═══ ENTRIES SUPPLIED ═══
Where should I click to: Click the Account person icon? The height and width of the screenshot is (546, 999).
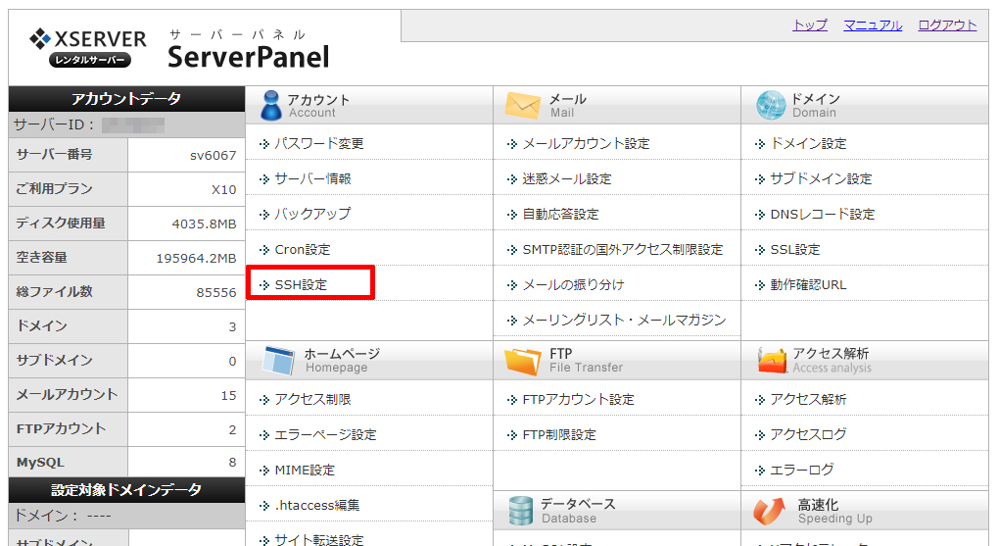[x=270, y=105]
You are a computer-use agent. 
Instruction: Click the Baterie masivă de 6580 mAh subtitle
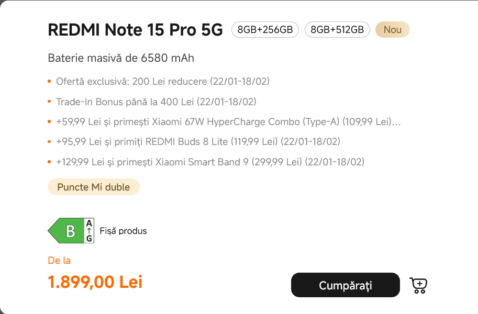point(121,58)
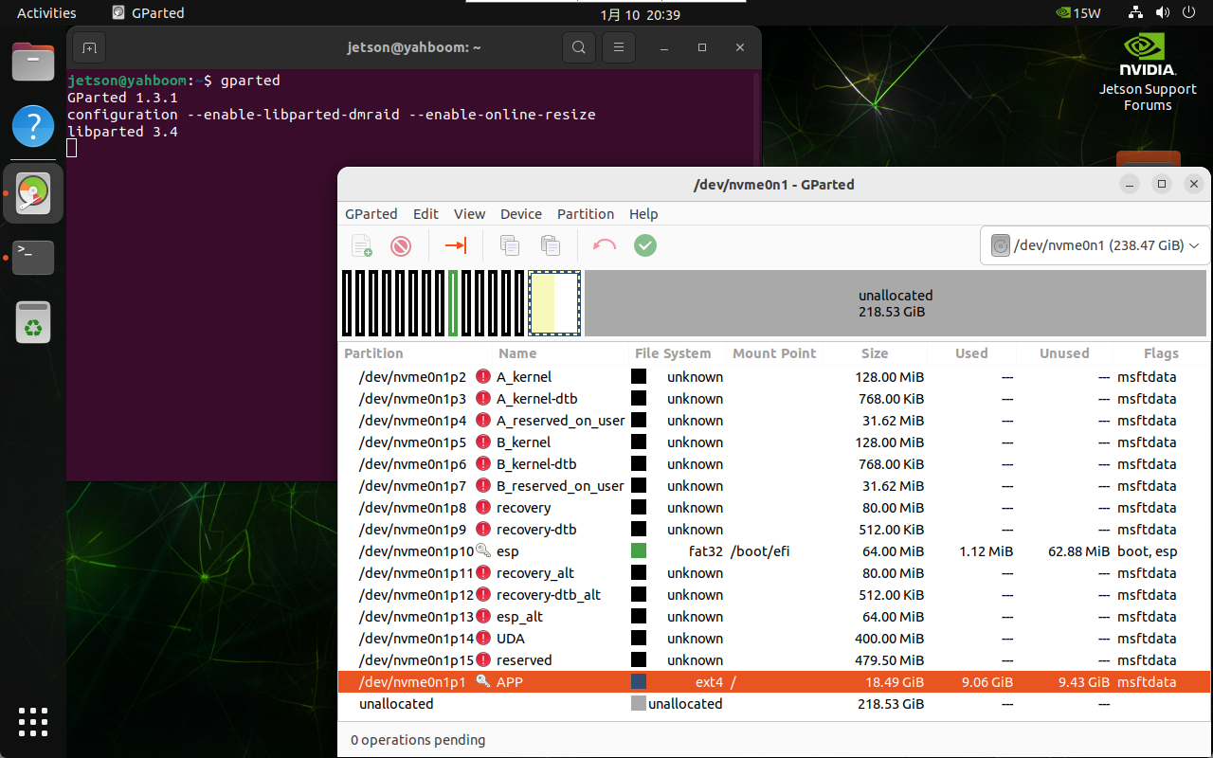
Task: Click the dark blue ext4 color swatch
Action: tap(639, 682)
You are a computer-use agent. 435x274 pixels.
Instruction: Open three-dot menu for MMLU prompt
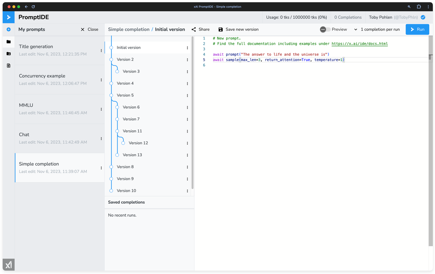coord(101,109)
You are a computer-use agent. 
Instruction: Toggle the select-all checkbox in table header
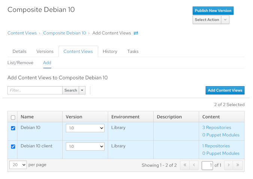[13, 117]
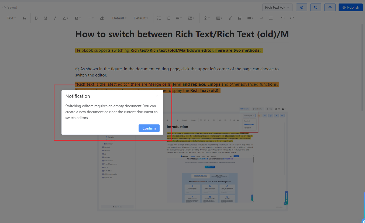
Task: Open the Default paragraph style menu
Action: [x=119, y=18]
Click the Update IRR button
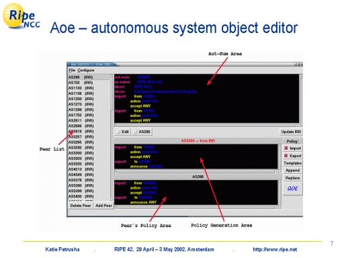 coord(291,132)
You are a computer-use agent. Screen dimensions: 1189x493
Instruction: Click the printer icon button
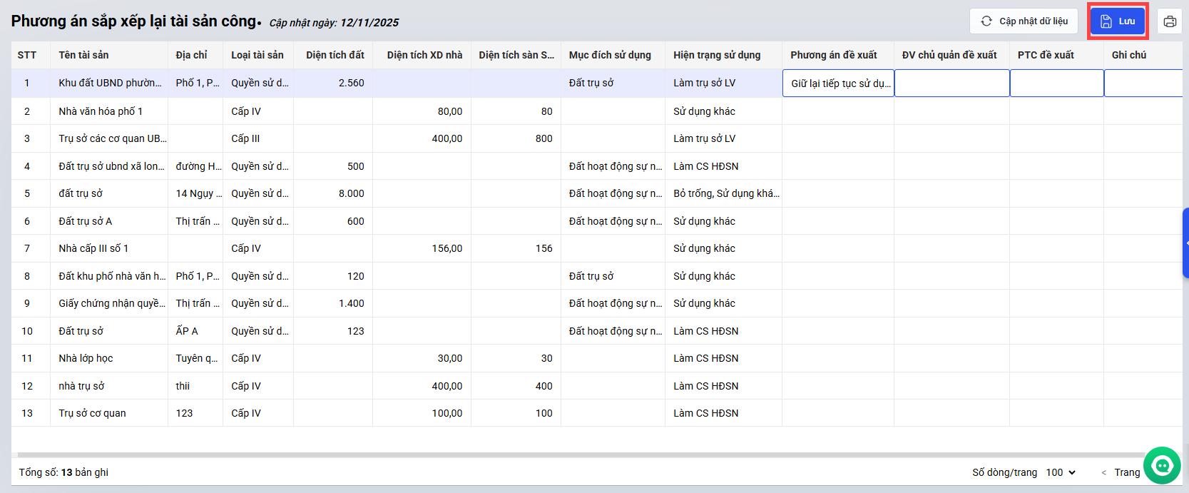1170,21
═══
Where does the word "agent" appear in the records above? Return every line that holds it.

You are a computer-use agent. 
You are a computer-use agent. 435x274 pixels.
You are a computer-use agent. 
You are a computer-use agent. Screen dimensions: 1189x493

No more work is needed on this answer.